_What to do_
Will you write out, word for word, every line from the one with "The height and width of the screenshot is (768, 1366)." to the final line of the data below, with the pictures left out?

Items from a data source:
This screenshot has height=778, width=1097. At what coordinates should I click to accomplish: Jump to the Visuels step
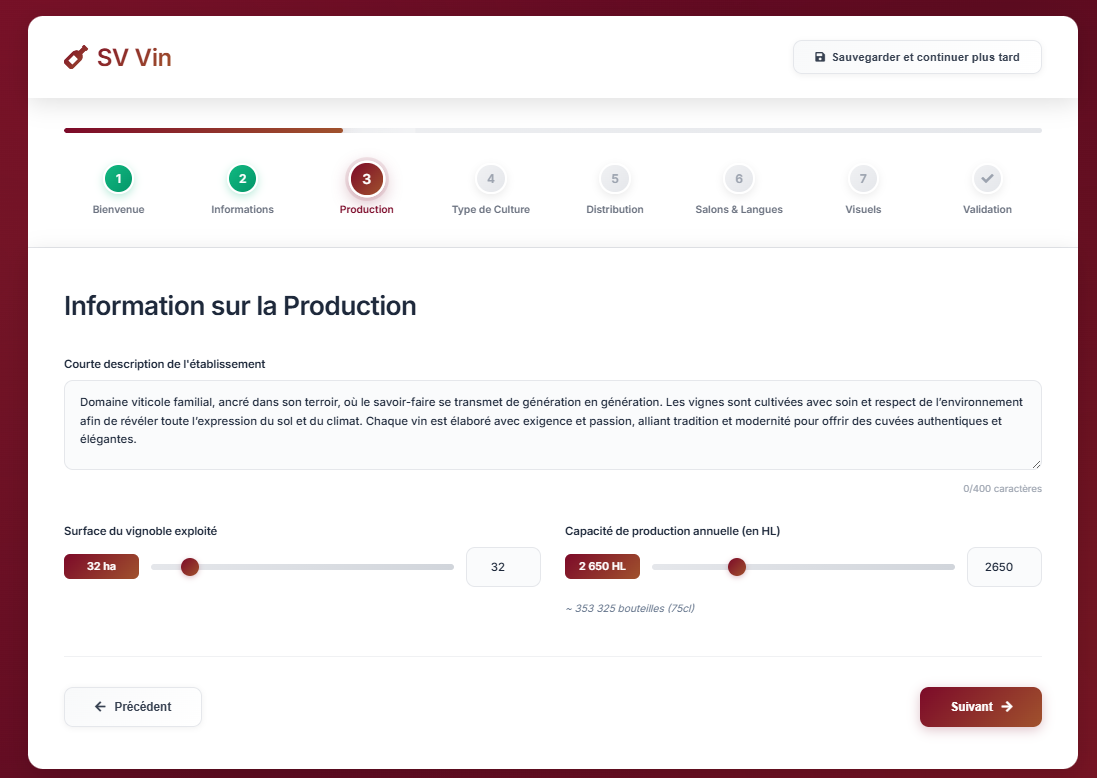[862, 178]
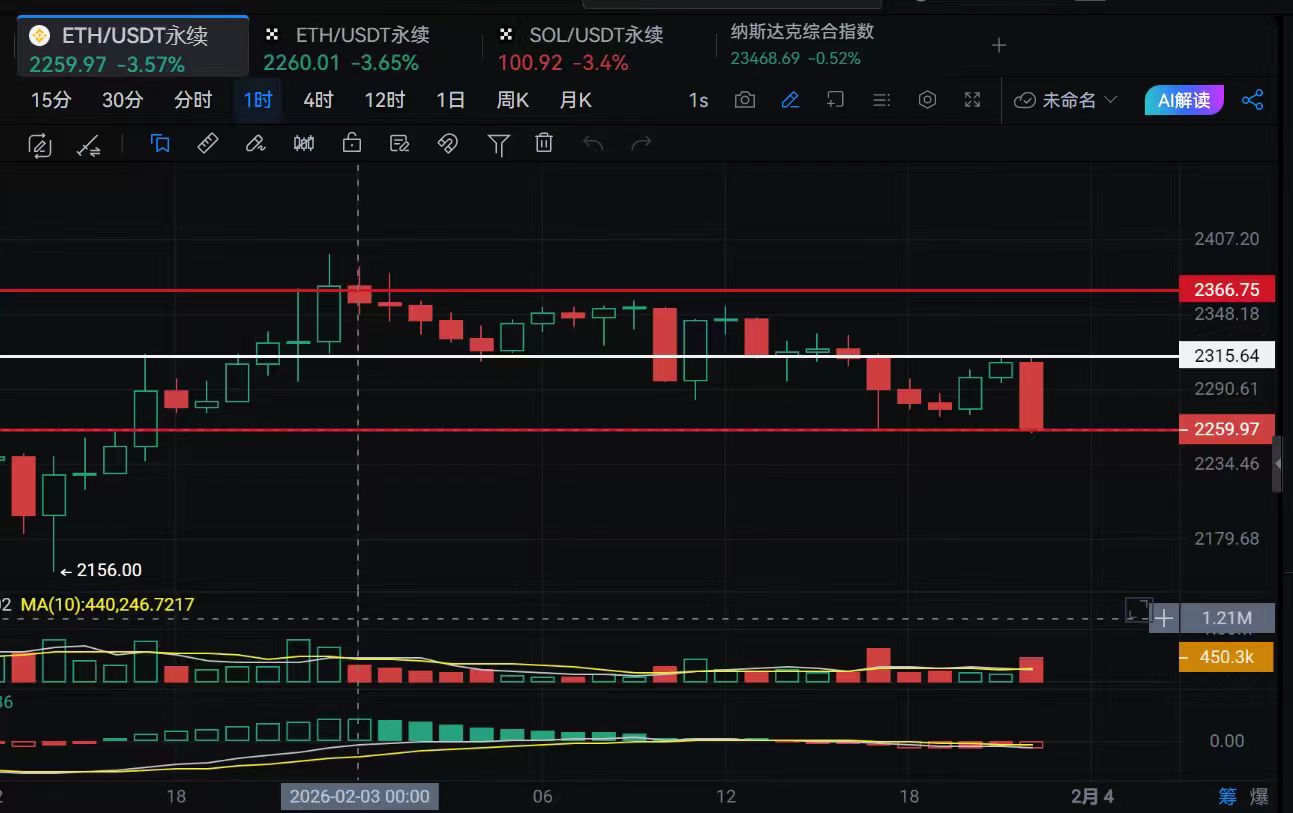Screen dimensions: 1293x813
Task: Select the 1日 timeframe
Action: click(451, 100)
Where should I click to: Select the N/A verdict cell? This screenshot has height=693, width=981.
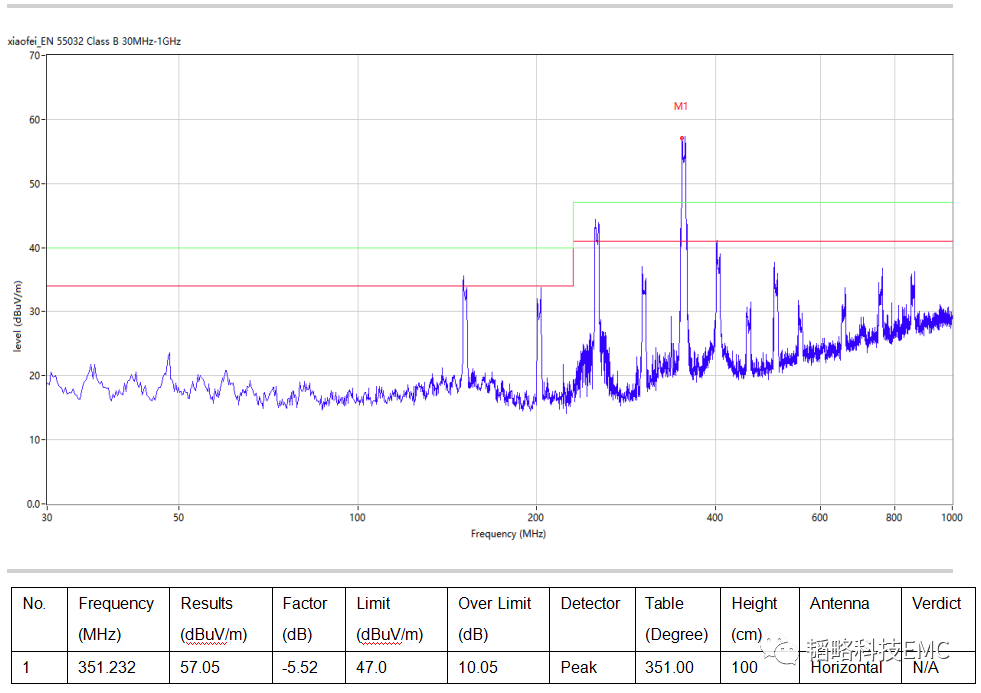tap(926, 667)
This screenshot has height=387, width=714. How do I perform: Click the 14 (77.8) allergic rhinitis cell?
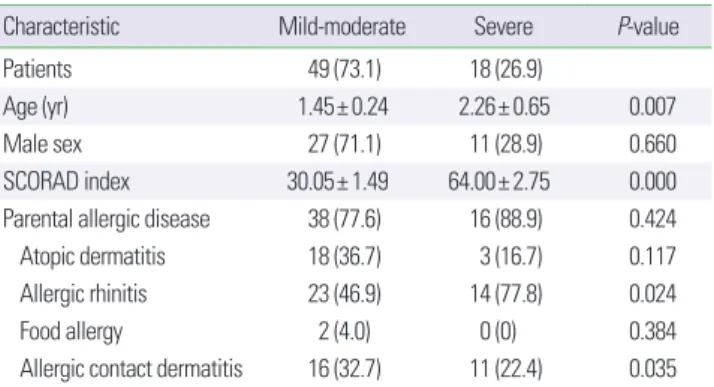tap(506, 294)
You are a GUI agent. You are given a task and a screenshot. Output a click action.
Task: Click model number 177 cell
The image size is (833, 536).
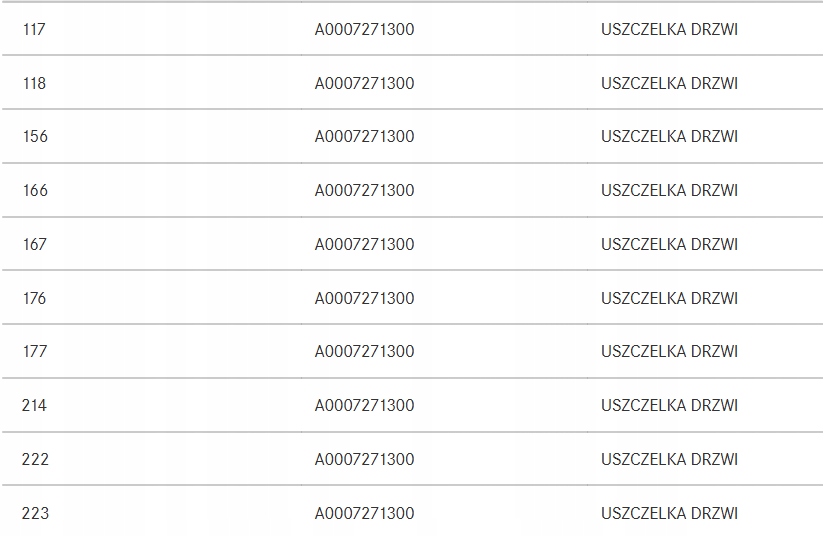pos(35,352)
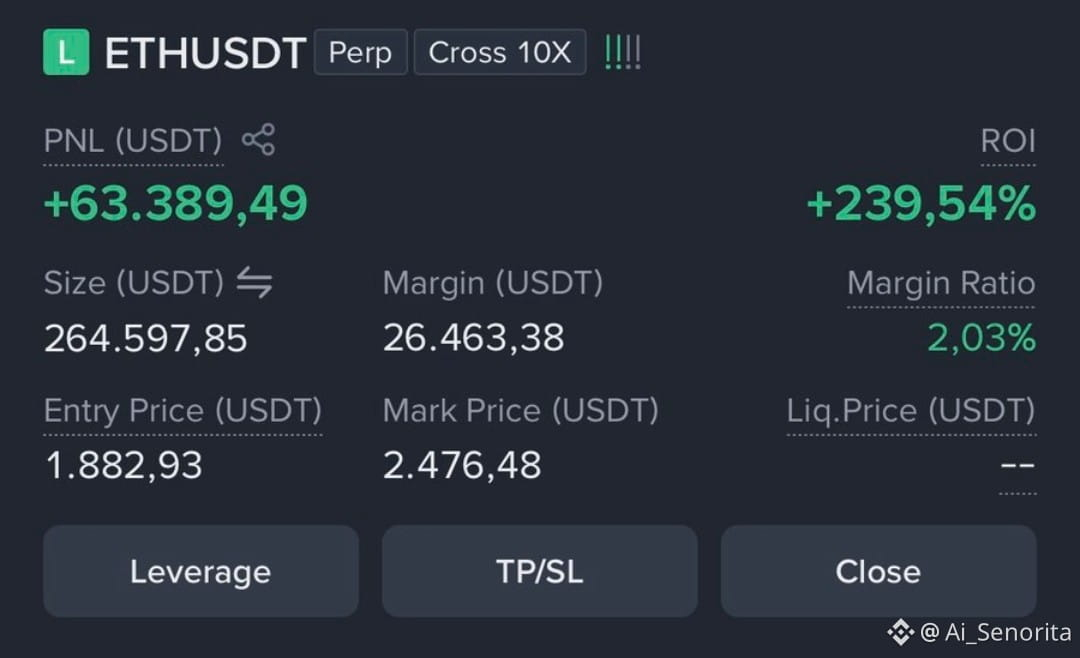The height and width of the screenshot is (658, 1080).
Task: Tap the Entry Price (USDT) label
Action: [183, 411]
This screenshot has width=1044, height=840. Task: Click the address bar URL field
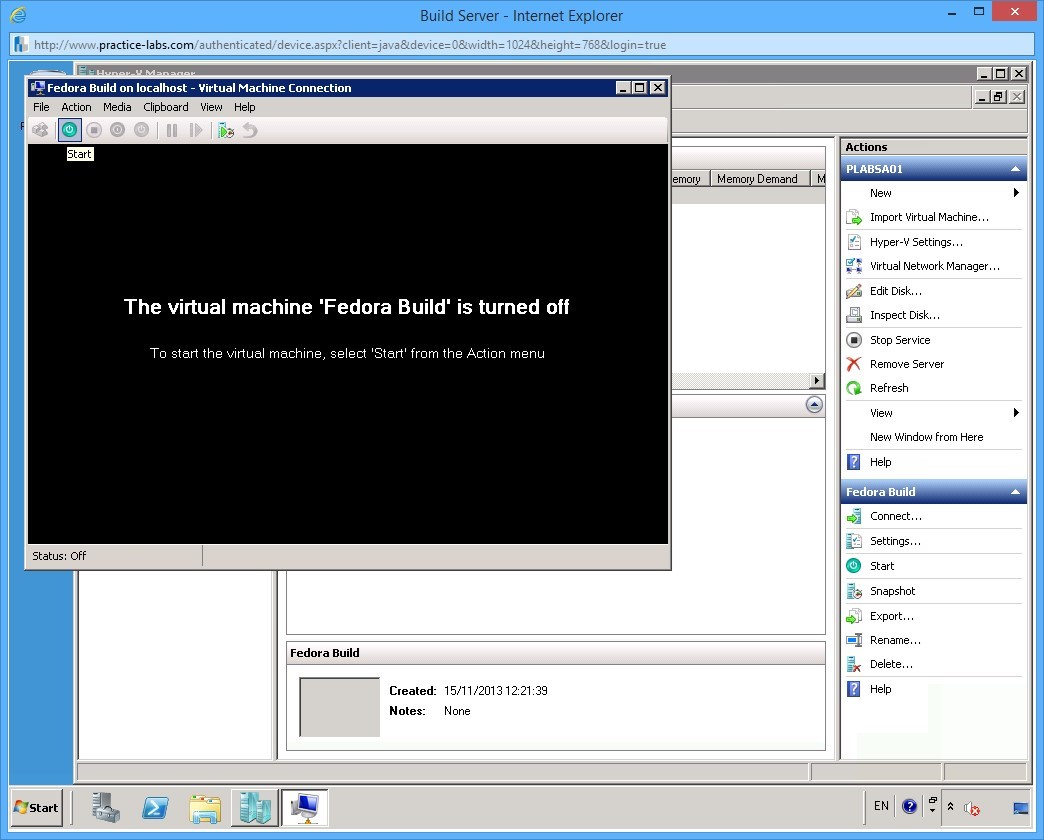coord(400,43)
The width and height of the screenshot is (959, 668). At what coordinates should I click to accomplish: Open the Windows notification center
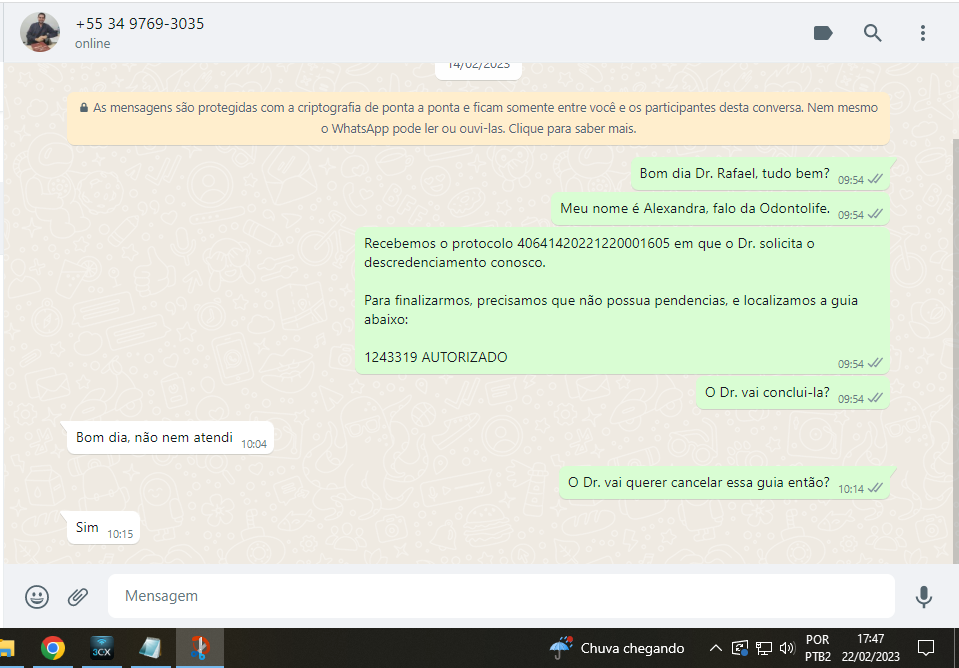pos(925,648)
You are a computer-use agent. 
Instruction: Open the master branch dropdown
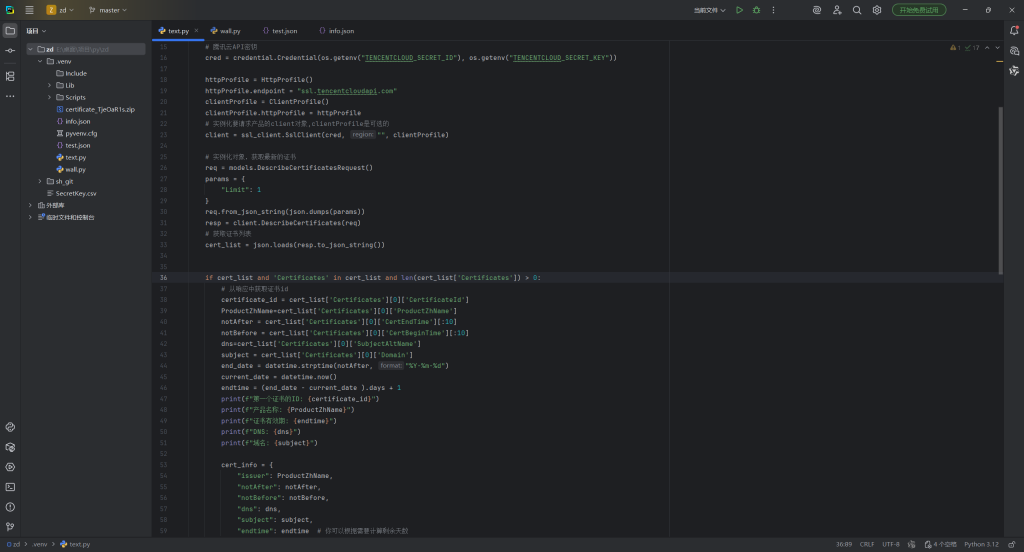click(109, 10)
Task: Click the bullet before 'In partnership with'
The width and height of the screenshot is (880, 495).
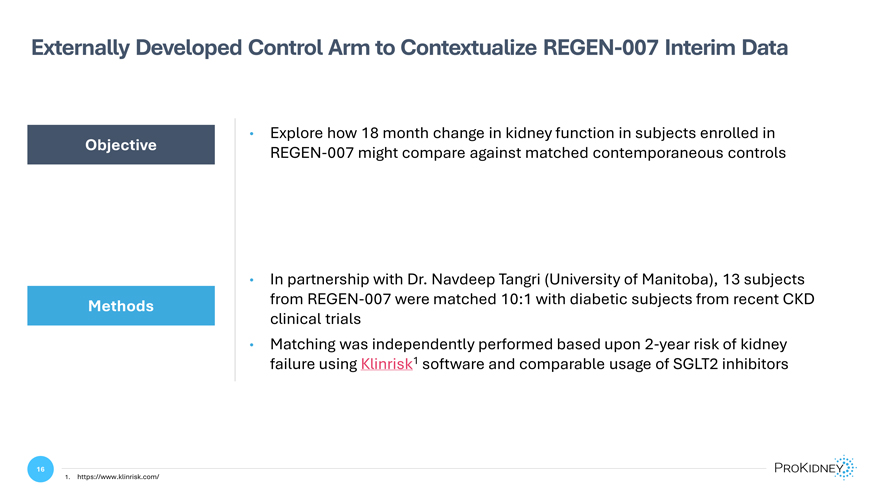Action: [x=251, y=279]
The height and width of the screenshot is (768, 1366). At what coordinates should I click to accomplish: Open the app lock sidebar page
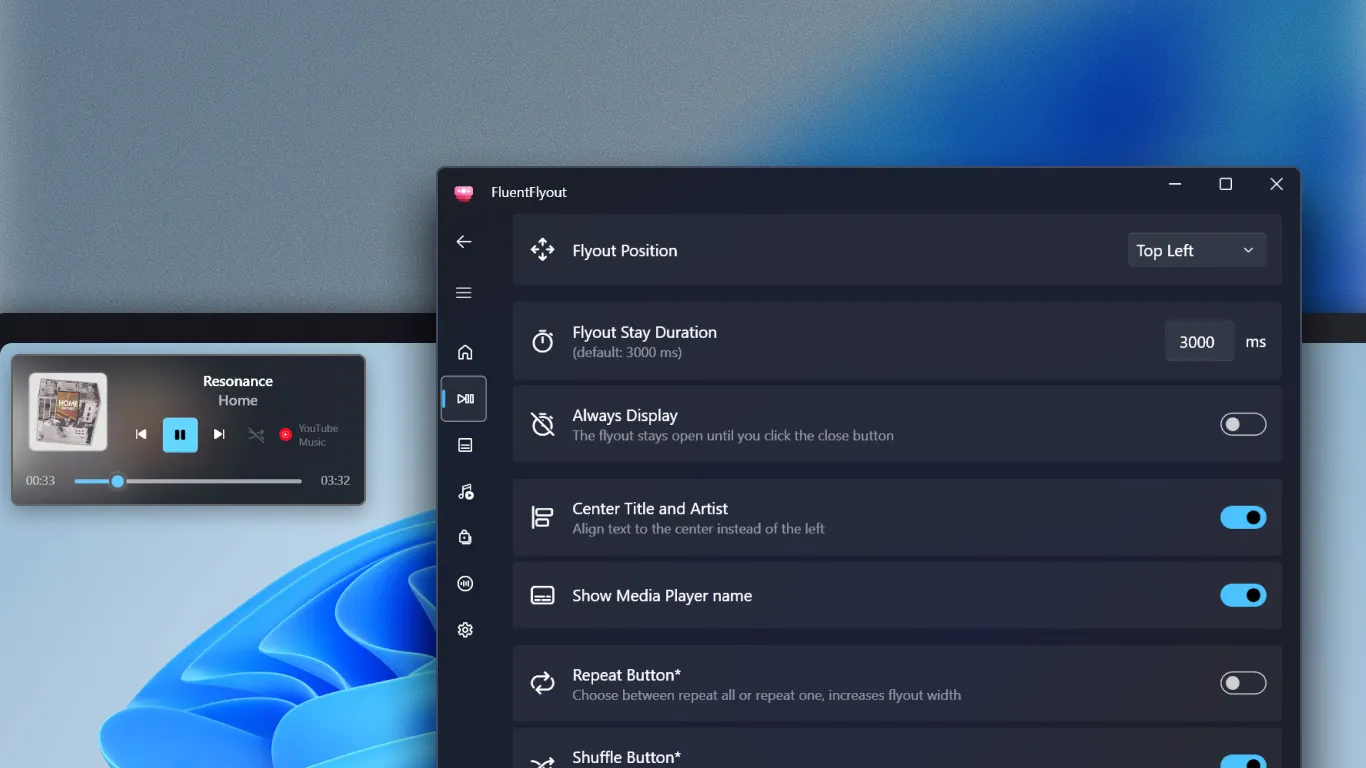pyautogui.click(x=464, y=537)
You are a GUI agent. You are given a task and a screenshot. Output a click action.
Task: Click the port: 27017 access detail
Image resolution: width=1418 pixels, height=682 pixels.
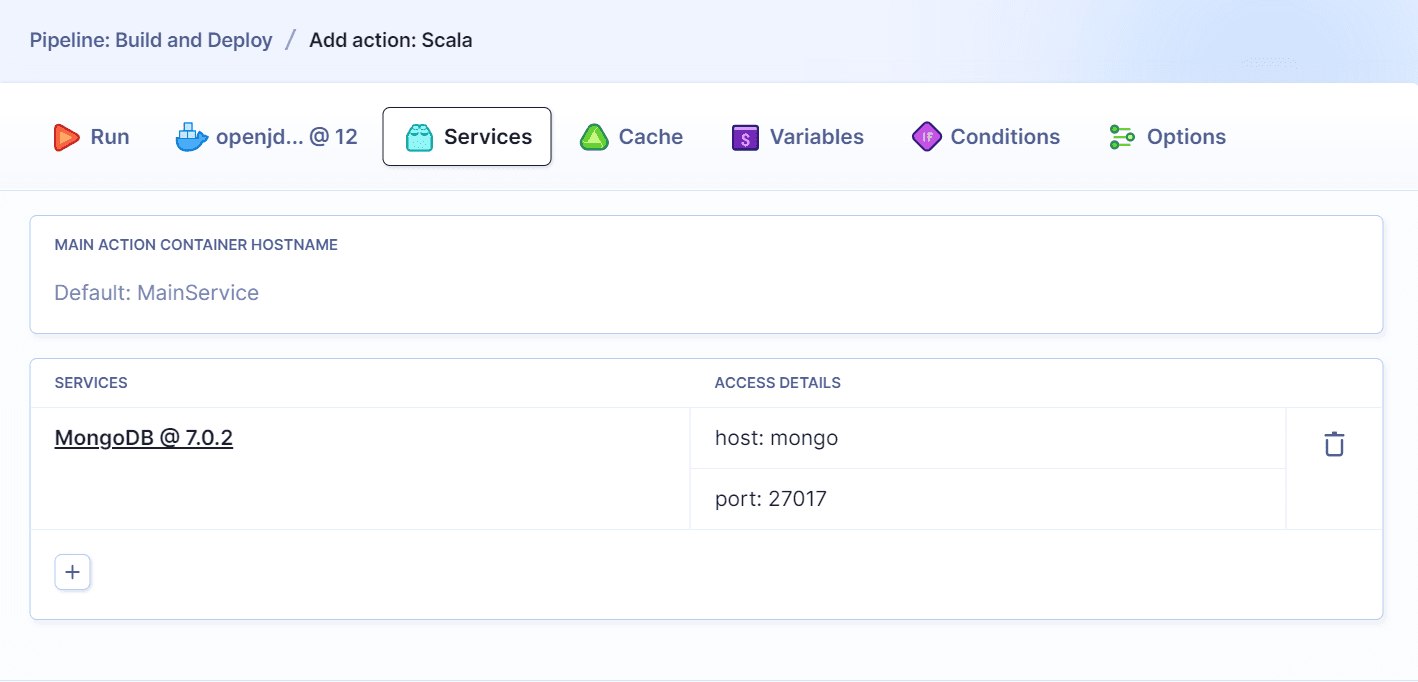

_Answer box_
The height and width of the screenshot is (768, 1366). At what coordinates should I click to accomplish: Open the app lock sidebar page
pyautogui.click(x=464, y=537)
You are a GUI agent. You are given a task and a screenshot. Output a click action.
Task: Click the port: 27017 access detail
Image resolution: width=1418 pixels, height=682 pixels.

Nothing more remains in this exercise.